The Process – Chugging Along
Next morning, checked it. Wow. It had found gigs and gigs of duplicate photos. Exact copies, slightly different sizes, the works. That alone was a huge win.

- Step 1: Went through the duplicate list. The tool made it easy to compare them side-by-side. Mostly kept the highest resolution one and told the tool to trash the rest. This took a while, still had to approve the deletions, but way faster than doing it manually.
- Step 2: With the duplicates gone, the pile was smaller, but still messy. Started a basic folder structure. Something simple like `YEAR > MONTH` or `YEAR > EVENT`.
- Step 3: Began moving the remaining photos into these new folders. This was still manual, but much more manageable. I wasn’t trying to make it perfect, just good enough. Sometimes I’d just dump photos from a period into the month folder if I couldn’t remember the exact event. Good enough is better than a total mess.

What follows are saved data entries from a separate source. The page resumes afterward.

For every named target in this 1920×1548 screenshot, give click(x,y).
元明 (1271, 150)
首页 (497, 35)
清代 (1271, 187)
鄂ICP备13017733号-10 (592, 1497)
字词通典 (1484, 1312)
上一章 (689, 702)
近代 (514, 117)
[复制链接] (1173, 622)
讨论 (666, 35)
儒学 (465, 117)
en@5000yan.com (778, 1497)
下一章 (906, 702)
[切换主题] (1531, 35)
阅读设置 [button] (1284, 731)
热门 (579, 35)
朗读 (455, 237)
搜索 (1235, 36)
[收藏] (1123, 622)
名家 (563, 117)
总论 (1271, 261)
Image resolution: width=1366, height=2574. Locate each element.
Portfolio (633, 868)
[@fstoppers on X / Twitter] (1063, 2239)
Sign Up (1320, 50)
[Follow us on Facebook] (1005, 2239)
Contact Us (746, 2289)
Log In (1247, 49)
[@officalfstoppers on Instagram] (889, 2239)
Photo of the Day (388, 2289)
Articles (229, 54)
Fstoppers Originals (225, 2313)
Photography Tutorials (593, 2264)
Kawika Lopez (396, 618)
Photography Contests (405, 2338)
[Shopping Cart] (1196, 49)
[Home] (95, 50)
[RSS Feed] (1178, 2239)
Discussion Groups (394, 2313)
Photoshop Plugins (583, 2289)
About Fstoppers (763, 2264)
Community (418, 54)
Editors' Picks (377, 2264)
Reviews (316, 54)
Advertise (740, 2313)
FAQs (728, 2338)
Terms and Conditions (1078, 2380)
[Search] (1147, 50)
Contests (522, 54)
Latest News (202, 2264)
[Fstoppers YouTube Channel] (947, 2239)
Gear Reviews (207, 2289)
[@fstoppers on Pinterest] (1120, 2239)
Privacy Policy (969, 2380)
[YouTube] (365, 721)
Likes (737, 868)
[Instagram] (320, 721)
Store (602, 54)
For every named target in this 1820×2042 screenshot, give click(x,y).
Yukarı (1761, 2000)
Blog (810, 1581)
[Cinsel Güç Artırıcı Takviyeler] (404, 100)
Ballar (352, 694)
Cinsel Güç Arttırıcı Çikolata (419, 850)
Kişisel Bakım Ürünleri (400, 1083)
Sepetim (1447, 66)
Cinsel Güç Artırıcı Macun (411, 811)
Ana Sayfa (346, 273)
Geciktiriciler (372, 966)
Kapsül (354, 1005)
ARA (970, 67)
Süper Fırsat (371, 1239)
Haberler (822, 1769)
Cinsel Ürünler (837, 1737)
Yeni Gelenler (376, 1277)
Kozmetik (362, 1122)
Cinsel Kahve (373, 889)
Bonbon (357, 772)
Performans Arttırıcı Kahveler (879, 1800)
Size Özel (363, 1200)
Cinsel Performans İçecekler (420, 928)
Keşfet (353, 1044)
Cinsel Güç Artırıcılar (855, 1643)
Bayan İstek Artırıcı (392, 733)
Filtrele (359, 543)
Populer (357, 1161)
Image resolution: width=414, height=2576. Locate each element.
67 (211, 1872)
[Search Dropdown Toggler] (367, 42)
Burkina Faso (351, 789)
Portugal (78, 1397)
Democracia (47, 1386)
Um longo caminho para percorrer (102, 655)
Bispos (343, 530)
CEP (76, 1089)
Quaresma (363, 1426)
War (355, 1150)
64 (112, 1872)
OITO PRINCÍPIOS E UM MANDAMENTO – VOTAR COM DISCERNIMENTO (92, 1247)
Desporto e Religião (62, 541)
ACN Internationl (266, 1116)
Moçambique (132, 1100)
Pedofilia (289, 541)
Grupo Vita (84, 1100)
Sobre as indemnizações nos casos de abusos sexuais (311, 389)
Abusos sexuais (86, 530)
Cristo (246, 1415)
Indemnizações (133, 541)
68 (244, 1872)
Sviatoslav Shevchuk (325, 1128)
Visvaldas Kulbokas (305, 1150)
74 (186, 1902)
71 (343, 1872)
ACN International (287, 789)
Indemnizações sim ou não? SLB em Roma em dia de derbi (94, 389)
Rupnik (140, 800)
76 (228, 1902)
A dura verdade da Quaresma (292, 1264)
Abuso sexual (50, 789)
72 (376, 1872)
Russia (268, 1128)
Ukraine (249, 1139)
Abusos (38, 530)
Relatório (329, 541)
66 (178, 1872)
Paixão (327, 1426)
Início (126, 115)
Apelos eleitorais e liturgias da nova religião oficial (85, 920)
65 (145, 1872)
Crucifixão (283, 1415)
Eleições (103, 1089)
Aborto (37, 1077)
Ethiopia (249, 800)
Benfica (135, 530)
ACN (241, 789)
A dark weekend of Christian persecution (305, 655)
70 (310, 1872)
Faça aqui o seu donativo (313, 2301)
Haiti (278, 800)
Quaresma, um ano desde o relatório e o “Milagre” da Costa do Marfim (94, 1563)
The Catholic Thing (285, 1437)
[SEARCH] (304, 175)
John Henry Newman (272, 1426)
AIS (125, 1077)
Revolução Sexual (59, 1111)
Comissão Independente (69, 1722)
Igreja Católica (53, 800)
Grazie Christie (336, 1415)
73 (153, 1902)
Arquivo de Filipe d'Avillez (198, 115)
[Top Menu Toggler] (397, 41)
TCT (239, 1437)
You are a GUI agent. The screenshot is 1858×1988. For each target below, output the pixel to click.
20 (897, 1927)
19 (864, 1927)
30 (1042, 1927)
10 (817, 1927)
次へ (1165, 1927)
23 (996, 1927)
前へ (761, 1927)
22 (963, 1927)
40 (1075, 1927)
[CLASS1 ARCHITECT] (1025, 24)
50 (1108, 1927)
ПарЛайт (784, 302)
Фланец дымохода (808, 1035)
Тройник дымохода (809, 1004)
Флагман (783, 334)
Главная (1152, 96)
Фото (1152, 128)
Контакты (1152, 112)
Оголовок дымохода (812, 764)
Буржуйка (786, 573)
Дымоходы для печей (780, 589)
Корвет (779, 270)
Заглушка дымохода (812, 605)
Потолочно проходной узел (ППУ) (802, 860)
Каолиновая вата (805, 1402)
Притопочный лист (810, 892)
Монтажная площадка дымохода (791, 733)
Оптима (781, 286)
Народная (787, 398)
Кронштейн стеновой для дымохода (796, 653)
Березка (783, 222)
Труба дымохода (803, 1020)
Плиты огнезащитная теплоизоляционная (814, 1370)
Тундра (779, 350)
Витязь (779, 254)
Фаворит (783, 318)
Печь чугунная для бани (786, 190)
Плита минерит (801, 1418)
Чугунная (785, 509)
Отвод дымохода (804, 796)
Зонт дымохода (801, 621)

- Step 4: Repeated this process for the other drives and messy spots on my computer. Scan for duplicates, delete ’em, sort the rest into the main structure.
Hitting Snags
It wasn’t all smooth. One time the duplicate finder crashed halfway through a big scan. Had to restart it. Another time, I got a bit click-happy and almost deleted a folder of unique photos – thankfully caught it before emptying the recycle bin. Phew. Also realized some photos didn’t have proper date info embedded, so sorting by date wasn’t always reliable. Had to rely on filenames or just memory for those.
The Result – Finally KO’d
Took me maybe three or four evenings all told? But at the end, it was done. The beast was tamed. No more thousands of mystery duplicates eating up space. I actually have a structure now where I can roughly find photos from a specific year or event. It’s not museum-archive perfect, but it’s usable. It feels way lighter now.
Honestly, just getting started was the hardest part. Once I found a tool to handle the worst of it (the duplicates), the rest felt achievable. Big relief to have that job knocked out. Now I just need to be better about sorting new photos as they come in… maybe.